Diapun menyatakan pihaknya meminta Bawaslu melakukan assessment terhadap tindakan Ratna Sarumpaet yang melakukan perbuatan bohong dan menyebarkan berita bohong. Sebab tindakan itu menyebabkan terjadinya kegaduhan nasional di tengah-tengah masyarakat.

Apalagi, bagi pihaknya, peristiwa kebohongan oleh Ratna adaIah suatu fakta hukum yang terbukti kebenarannya dimana yang bersangkutan telah ditetapkan sebagai tersangka.

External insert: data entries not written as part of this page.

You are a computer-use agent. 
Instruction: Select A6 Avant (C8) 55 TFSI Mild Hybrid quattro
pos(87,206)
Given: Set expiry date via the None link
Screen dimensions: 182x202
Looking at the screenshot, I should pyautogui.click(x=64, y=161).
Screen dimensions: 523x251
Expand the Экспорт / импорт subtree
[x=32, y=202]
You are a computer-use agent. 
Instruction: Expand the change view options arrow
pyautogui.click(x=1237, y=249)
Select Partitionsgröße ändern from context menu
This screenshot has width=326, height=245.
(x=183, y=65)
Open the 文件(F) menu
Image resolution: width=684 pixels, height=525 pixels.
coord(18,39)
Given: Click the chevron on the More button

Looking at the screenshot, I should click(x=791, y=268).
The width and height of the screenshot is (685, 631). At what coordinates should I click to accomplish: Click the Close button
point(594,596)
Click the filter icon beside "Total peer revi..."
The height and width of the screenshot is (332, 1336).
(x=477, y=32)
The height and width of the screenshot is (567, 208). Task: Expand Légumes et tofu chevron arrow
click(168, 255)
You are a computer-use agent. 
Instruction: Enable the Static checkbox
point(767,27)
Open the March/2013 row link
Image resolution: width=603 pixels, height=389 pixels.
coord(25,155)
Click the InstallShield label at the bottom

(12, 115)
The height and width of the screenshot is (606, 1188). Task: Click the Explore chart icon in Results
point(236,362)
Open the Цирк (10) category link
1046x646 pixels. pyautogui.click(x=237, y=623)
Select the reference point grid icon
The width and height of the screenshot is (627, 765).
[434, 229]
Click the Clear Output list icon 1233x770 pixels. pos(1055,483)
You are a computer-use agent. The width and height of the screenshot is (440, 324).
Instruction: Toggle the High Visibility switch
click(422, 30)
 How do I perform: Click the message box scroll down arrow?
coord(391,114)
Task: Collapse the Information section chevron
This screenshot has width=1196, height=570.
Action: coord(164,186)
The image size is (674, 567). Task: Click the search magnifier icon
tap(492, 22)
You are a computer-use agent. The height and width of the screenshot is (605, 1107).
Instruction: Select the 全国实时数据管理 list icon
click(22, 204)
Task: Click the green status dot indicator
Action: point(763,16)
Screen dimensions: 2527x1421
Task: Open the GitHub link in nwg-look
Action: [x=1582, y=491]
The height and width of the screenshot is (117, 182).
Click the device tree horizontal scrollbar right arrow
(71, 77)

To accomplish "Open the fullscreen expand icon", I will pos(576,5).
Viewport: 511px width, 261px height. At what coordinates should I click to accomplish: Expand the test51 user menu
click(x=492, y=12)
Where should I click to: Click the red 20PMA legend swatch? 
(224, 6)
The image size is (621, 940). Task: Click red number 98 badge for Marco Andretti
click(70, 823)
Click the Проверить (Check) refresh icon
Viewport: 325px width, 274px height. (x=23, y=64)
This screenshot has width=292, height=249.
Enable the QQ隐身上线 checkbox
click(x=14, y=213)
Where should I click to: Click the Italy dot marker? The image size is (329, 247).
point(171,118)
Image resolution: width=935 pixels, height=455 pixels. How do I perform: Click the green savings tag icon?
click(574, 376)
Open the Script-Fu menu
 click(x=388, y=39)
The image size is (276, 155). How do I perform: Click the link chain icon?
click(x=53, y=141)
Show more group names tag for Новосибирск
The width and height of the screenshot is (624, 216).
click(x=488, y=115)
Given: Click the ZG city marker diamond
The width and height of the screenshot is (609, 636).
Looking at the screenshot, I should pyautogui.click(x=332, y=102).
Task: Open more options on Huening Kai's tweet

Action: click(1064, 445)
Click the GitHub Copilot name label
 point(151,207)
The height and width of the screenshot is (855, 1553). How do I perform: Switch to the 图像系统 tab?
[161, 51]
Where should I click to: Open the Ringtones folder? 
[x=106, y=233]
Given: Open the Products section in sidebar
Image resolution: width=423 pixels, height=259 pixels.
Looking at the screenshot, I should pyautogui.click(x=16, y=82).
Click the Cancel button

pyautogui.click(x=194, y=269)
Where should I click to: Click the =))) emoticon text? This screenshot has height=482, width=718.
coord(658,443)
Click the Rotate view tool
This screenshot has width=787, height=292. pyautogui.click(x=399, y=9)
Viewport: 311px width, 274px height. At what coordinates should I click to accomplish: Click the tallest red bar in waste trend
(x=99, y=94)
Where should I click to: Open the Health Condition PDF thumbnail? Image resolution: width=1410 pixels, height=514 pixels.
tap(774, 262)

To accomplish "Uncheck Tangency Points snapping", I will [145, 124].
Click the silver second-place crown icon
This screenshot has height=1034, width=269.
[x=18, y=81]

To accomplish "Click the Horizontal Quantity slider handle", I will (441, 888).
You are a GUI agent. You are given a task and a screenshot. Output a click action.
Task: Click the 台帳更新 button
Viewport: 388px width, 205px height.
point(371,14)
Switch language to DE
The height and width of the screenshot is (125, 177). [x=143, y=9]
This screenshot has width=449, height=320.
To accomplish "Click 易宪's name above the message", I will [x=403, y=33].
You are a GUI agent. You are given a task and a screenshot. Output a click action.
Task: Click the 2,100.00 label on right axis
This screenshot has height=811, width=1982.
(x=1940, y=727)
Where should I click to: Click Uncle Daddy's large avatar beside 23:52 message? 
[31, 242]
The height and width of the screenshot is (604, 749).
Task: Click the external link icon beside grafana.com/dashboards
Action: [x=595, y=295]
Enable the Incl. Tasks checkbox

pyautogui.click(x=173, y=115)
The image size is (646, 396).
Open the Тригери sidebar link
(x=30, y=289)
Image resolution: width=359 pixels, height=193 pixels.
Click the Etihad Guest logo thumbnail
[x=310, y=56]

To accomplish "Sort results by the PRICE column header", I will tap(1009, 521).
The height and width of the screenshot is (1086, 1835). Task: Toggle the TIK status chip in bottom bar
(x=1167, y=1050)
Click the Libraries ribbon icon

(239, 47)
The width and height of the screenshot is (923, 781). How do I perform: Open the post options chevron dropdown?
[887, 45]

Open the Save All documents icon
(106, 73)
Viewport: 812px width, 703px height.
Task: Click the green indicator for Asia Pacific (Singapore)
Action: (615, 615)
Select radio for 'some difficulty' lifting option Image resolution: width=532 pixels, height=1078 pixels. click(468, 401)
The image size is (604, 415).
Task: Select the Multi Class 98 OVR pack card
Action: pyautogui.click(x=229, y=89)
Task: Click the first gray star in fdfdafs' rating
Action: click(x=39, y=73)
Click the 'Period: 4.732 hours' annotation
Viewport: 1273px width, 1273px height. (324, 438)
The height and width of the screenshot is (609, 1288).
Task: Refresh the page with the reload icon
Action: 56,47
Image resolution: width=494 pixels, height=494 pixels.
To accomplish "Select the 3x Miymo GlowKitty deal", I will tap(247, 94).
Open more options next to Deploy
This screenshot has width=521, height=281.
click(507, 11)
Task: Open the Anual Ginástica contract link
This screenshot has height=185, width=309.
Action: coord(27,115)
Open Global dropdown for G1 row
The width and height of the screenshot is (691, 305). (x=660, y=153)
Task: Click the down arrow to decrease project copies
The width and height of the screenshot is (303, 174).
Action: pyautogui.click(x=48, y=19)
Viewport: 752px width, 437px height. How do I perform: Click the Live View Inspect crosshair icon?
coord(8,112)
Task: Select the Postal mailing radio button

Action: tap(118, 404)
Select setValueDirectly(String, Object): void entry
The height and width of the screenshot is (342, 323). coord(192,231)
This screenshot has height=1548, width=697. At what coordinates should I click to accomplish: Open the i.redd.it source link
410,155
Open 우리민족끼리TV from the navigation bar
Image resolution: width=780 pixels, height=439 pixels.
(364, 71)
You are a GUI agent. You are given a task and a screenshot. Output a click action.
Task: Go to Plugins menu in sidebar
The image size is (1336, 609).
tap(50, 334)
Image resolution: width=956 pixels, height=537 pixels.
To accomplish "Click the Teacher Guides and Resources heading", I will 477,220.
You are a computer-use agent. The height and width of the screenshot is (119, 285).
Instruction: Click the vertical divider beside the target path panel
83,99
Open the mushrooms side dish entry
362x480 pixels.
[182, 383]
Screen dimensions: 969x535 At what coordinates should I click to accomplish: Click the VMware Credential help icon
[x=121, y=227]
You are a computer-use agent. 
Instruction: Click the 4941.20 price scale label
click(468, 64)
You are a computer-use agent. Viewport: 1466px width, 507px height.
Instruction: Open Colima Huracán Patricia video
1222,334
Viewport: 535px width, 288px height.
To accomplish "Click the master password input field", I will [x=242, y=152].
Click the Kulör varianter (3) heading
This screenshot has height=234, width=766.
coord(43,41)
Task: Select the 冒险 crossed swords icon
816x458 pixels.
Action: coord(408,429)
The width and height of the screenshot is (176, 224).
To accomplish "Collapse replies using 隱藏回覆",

Lebih lanjut, Irfan mengatakan pihaknya meminta Bawaslu mengingatkan Paslon Capres Nomor urut 02 Prabowo-Sandi beserta Tim kampanyenya, untuk tidak menggunakan berita hoaxdalam berkampanye.

"Karena penyebaran berita hoaks adalah bentuk kejahatan yang merugikan orang banyak dan menimbulkan disintegrasi bangsa," kata Irfan.

"Padahal telah disepakati dalam kampanye damai untuk tidak menggunakan informasi hoax sebagai bagian kampanye."